● **TASK OBJECTIVE**
Locate the line that contains "Task: Close the quick view popup". Retype it and every line after it to the end of the records, exactly, but not the pictures.

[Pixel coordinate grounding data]
════════════════

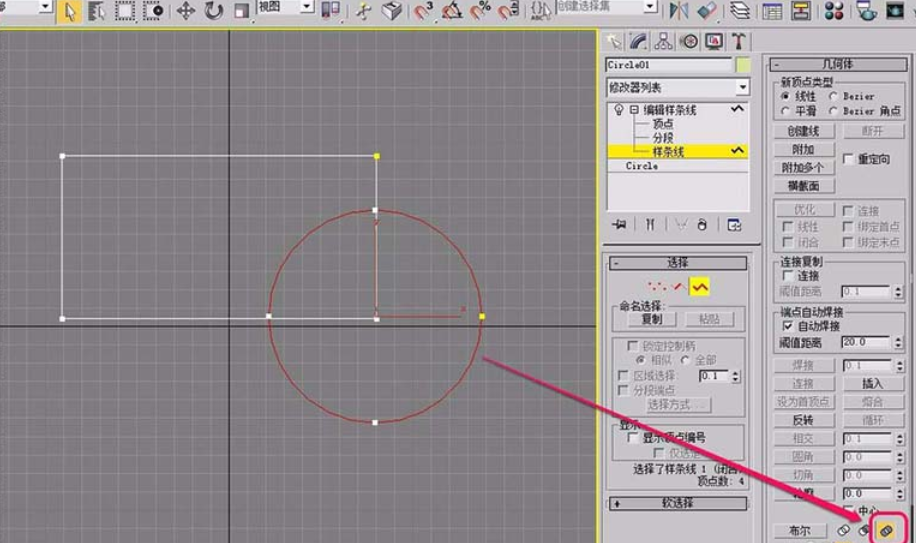The width and height of the screenshot is (916, 543).
Task: Click the highlighted Boolean intersection icon
Action: pos(885,529)
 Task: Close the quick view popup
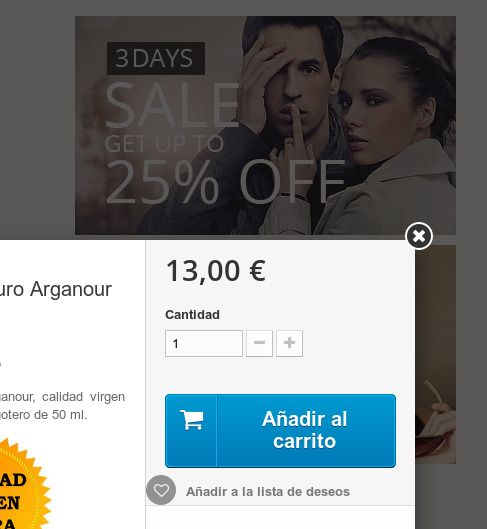click(x=419, y=236)
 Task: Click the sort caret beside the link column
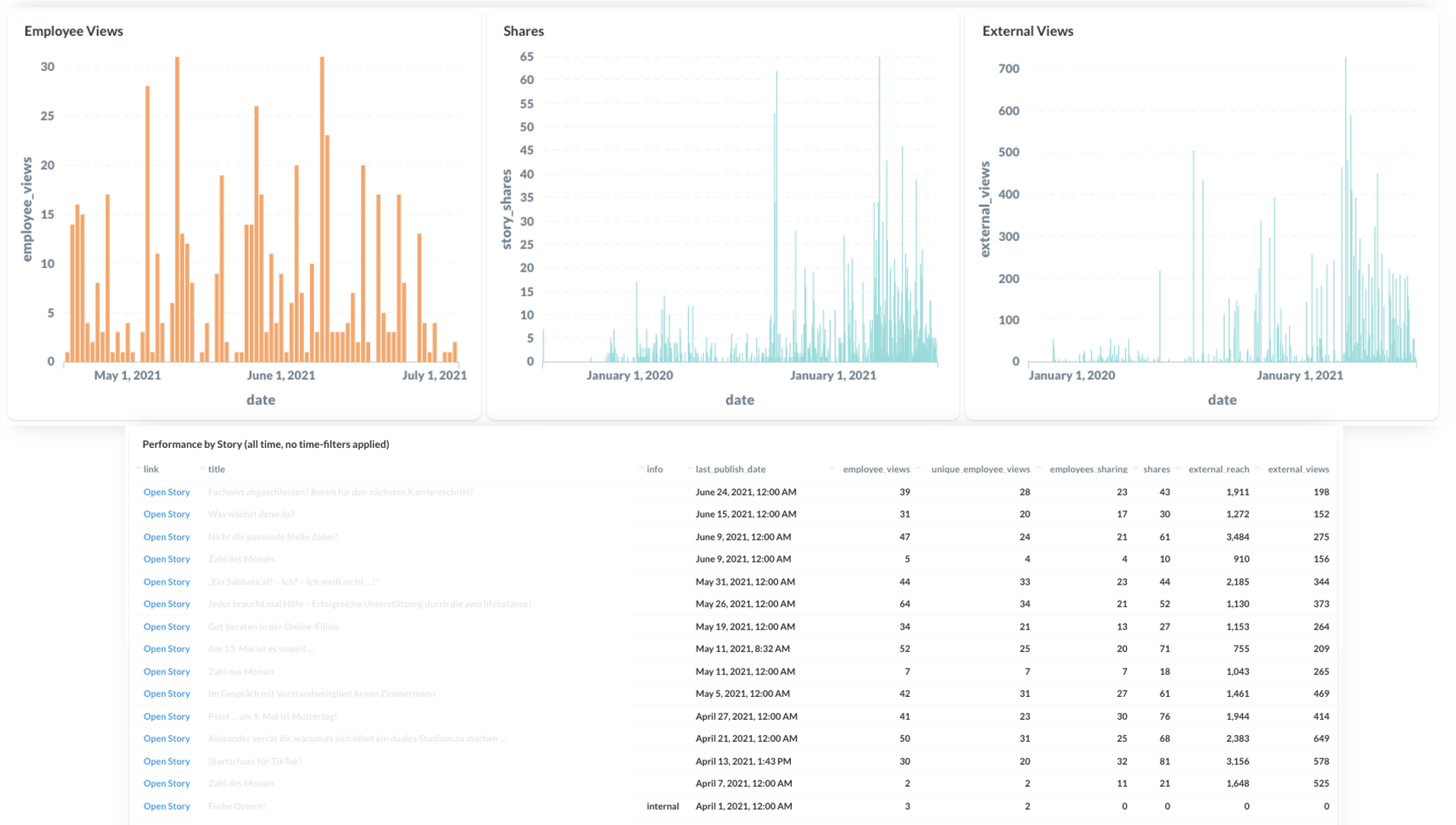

════════════════

● **OUTPUT**
 Task: Close the quick view popup
click(x=419, y=236)
 Task: Click the sort caret beside the link column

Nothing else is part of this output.